Xylitol is a sugar alternative that looks and tastes like real sugar but contains less than 40 percent of the calories. Xylitol is a natural carbohydrate that is found in fibrous plants and vegetables, including birch and other hardwood trees, berries, almond hulls and corncobs. The human body produces small amounts (5-15 grams per day) during normal metabolism. It has been approved for use as a sugar substitute in over 35 countries.
Xylitol has been shown in studies to reduce plaque and cavities up to 80 percent by neutralizing plaque acids and inhibiting the growth of Streptococcus mutant, the plaque-producing bacteria most responsible for causing cavities. Xylitol stimulates mineralization of tooth enamel. In clinical trials, Xylitol has also been known to boost the immune system, and in children, it specifically inhibits the growth of Streptococcus pneumonia bacteria, reducing ear and sinus infections by 40 percent.
In addition, Xylitol has been shown to improve breath odor, retard loss of tooth enamel, reduce infections in the mouth and nasopharynx and relieve dry mouth. It is safe for diabetics and hypoglycemics. Xylitol does not encourage growth of yeast, including Candida albicans. In contrast to ordinary sugar, xylitol increases the absorption of B-vitamins and calcium.
Xylitol enjoys wide acceptance in Japan, Finland, and the Scandinavian countries. In the Soviet Union it has been used for decades as a sweetener by diabetics, and in Germany in solutions for intravenous feeding. Numerous clinical and field studies performed over the last 30 years have demonstrated the safety and efficacy of Xylitol as a healthy alternative to sugar and artificial sweeteners. Xylitol is recommended and used by dentists, periodontists and nearly all other medical and dental professionals worldwide.
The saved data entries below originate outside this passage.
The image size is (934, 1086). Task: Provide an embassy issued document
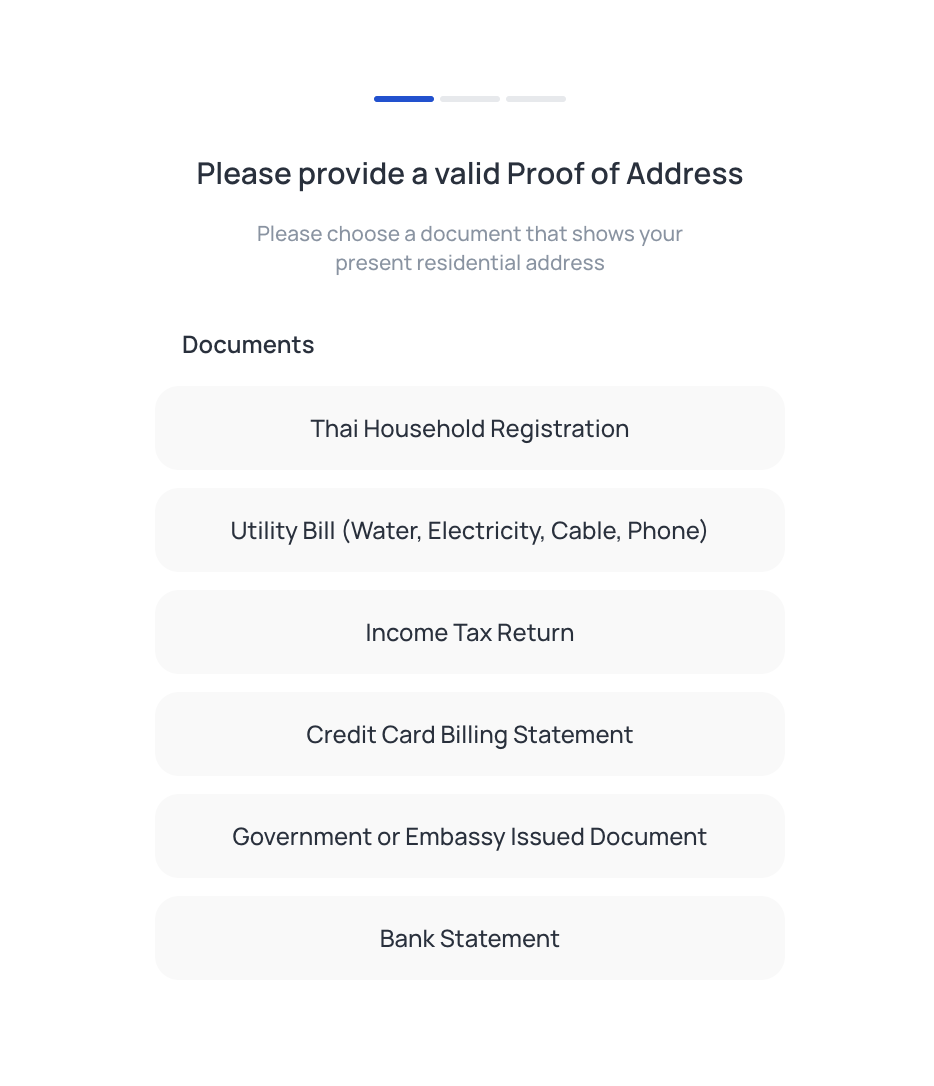tap(469, 836)
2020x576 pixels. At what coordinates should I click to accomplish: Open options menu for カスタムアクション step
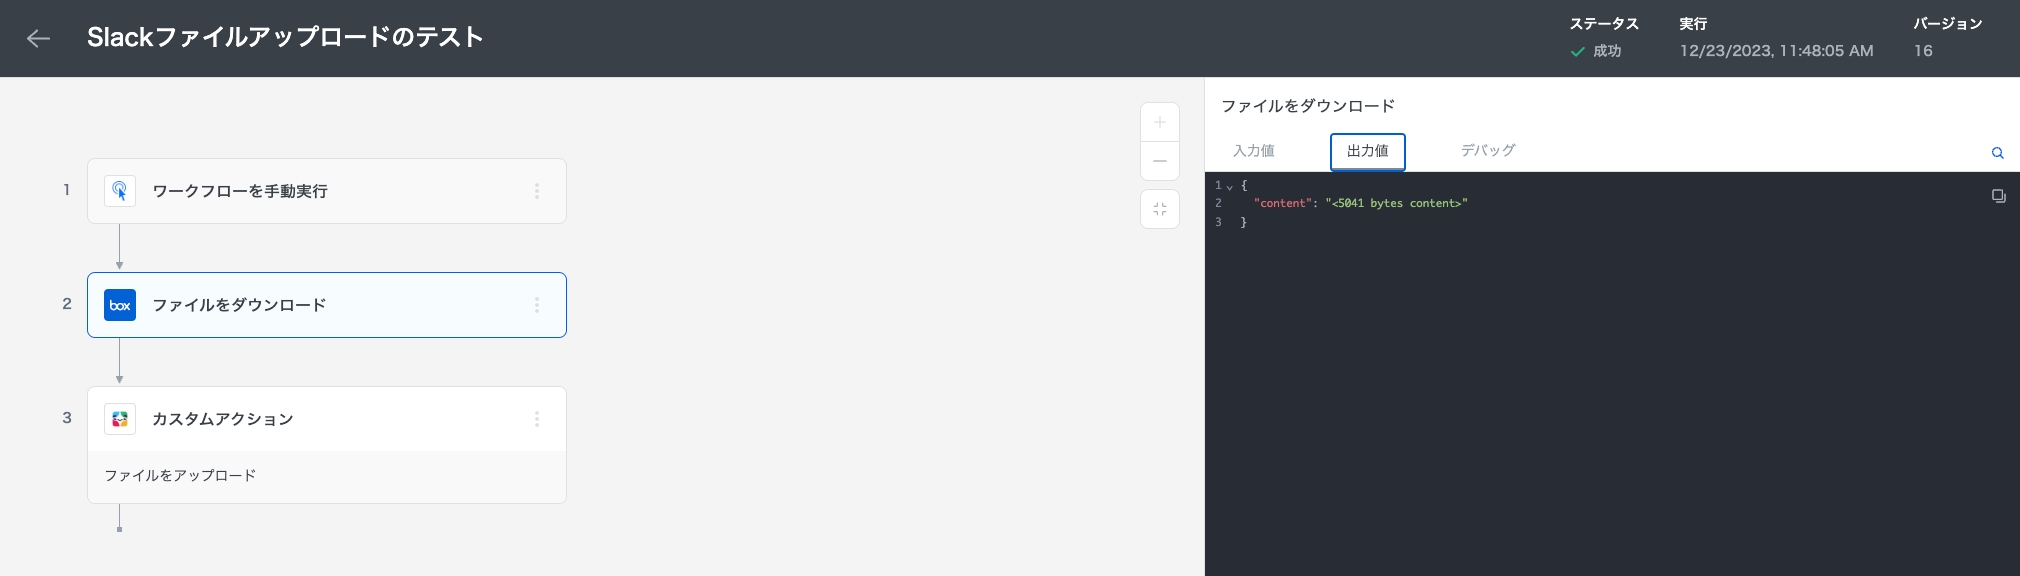(537, 419)
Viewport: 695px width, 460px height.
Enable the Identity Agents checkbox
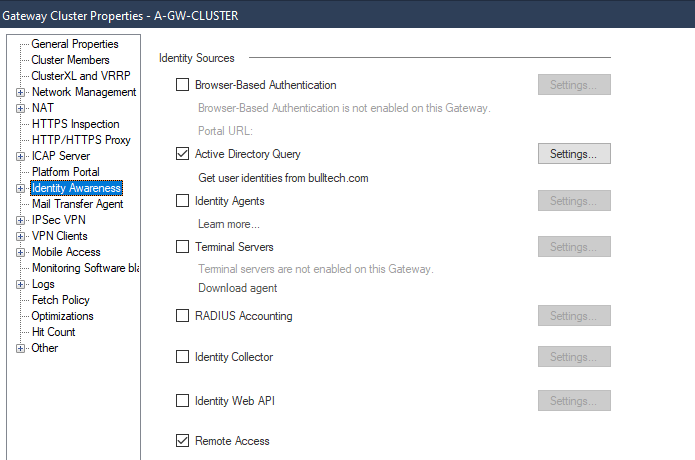pos(182,201)
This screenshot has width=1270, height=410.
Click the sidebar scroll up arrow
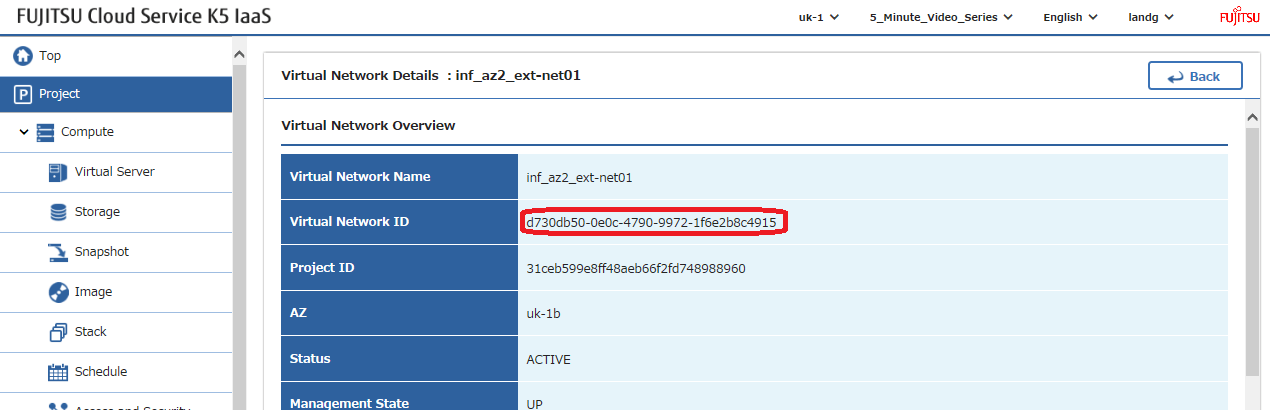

Xylitol is added to chewing gum, gumdrops, and hard candy, mints, toothpastes and mouthwashes. Recent studies at the Dental Schools of Michigan and Indiana Universities have tested the effect of xylitol-sorbitol blends in chewing gum and mints on plaque. They showed a significant decrease in plaque accumulation. In the United States, xylitol is approved as a direct food additive for use in foods for special dietary uses. It can be purchased in bulk form from health food stores and many online stores. Many people use it in their breakfast cereals and for baking.